3.1 Identification: the "causal ATE" claim is overstated

The manuscript repeatedly refers to Phase 8a outputs as "causal ATEs" obtained from "Abadie-style synthetic controls." The reported specification (§4.2) is: donor pool matched on gender, syllable count, ±25% phonetic density, similar rank tier, no attributed event ±3 years; convex weights via SLSQP minimizing pre-treatment MSPE; placebo distribution from random non-spiking names.

Several concerns:

1. No pre-treatment fit diagnostics are reported. Abadie, Diamond, and Hainmueller (2010, 2015) emphasize that synthetic-control inference is meaningless absent good pre-period MSPE. The manuscript reports neither the distribution of pre-MSPE across the 200 events nor a post-/pre-MSPE ratio statistic, which is the standard inference workhorse. The reader has no way to know whether the 200 selected events have synthetic controls that actually track the treated unit before the event. 2. No event-by-event placebo p-values are shown in the headline tables. §4.2 states that placebo distributions yield per-event p-values; §5.7 shows only mean/median ATEs and a positive-ATE share (71/200, 36%). With 36% positive ATEs, the modal causal effect is negative or null — a fact the discussion does not engage with. Under a true positive-effect prior we would expect well above 50%. This is a finding, but it is treated as background. 3. Attribution endogeneity contaminates the donor pool. A name is "treated" iff the LLM attribution pipeline assigns it an event. A name is a "donor" iff the pipeline does not assign one. But the attribution pipeline runs only on detected spikes (peak prominence ≥ 15, magnitude ≥ +75% per `methodology.md` §2). Donor names are therefore systematically lower-volatility names. A textbook violation of donor-pool comparability. The placebo test does not fix this — it tests against the wrong population. 4. SUTVA is violated by construction when treated and donor names share phonetic neighbors (Phase 6 documents 166k phonetic pairs with median |r| = 0.35). The limitations section acknowledges this in one sentence (§8.4) but the inference does not adjust. 5. Synthetic controls do not deliver causal estimates with N_treated = 1 unless strong assumptions hold. Pooling 200 single-unit estimates into a "mean ATE" and reading it as an average treatment effect is not a standard inferential move and certainly does not warrant the "causal" framing.

Bottom line: what Phase 8 actually delivers is 200 model-implied trajectory deviations with weak donor-comparability guarantees.
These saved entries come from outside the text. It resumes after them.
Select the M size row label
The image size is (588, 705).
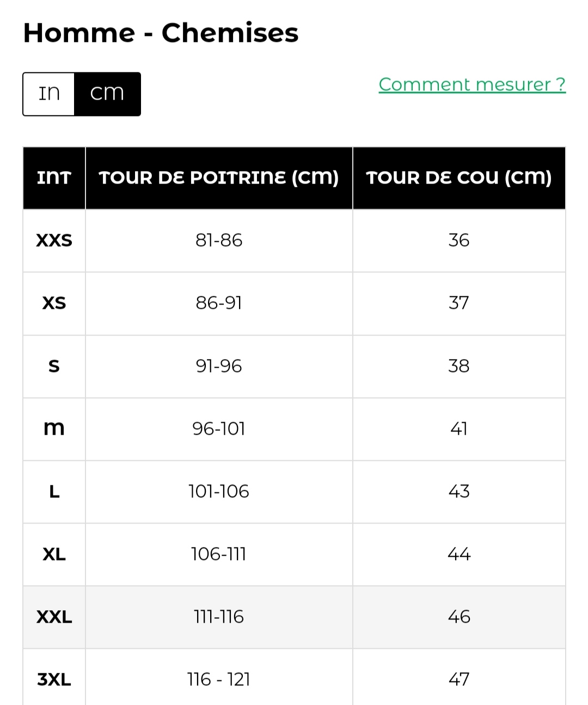click(x=54, y=429)
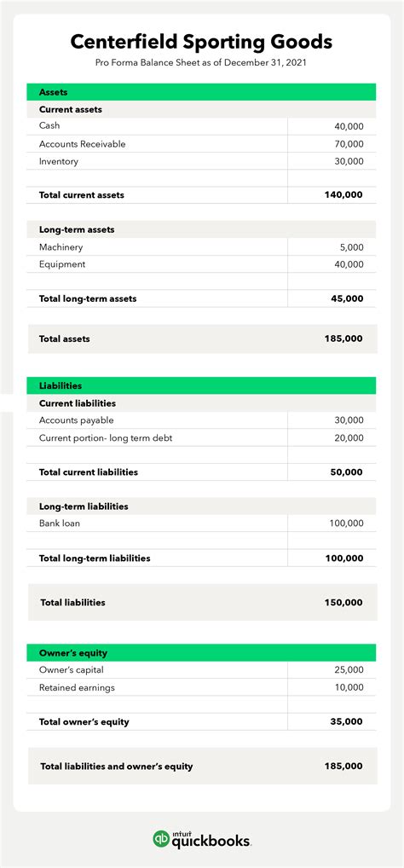Click the QuickBooks green qb logo icon
404x868 pixels.
(162, 838)
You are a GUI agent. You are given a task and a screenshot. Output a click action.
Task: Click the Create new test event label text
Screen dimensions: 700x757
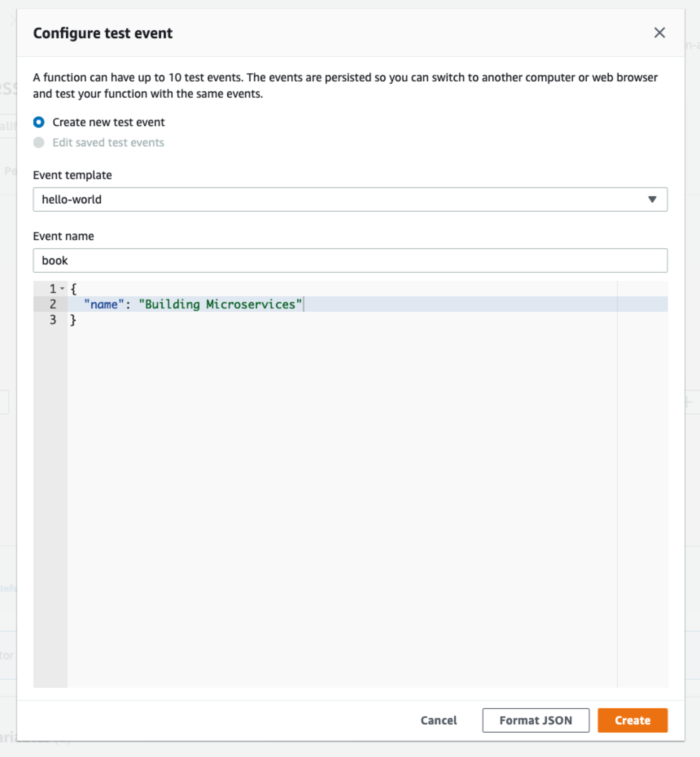click(x=108, y=122)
The manuscript should call them "synthetic-control-adjusted divergences" and reserve "causal ATE" for an identification strategy that earns it.
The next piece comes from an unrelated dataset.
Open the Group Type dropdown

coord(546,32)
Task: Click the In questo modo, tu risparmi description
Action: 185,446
3.2 The variance-decomposition headline is not credible

Section 5.9 reports a nested OLS where "event characteristics" explain 1.8% of cross-event variance in the Phase 8 ATEs and the discussion (§7.1, §7.3) builds a major claim on this — "quietly demolishes the field's intuition." This claim has at least four problems:

1. The dependent variable is itself a model output, not an observed outcome. Decomposing variance in synthetic-control residuals tells us about properties of the residual estimator, not about the data-generating process for naming. 2. n = 200, with multicollinearity at catastrophic levels. The reported VIFs (cycle_cos_100 VIF = 1,882,168; cycle_sin_100 VIF = 1,683,638; log_budget = 42.4; log_revenue = 38.9) are not "warnings"; they are evidence the OLS fit is numerically degenerate. Any interpretation of incremental R² across blocks is unsafe in this regime. The cycle terms are perfectly collinear sinusoidal pairs at different periods — they should be dropped or orthogonalized before any decomposition is reported. 3. The "name" block (ΔR² = 0.529) is mechanically endogenous to the ATE. Many "name" features (rank tier, gender share, prior popularity) are inputs to the synthetic-control matching procedure. Of course they explain residual ATE variance — the matching couldn't perfectly equilibrate them. This is a methodological tautology, not a finding. 4. The "less than 15%" framing in the body text is not what the table shows (it shows 1.8% for events alone). The reader cannot reconcile these numbers without re-reading carefully. This is sloppy.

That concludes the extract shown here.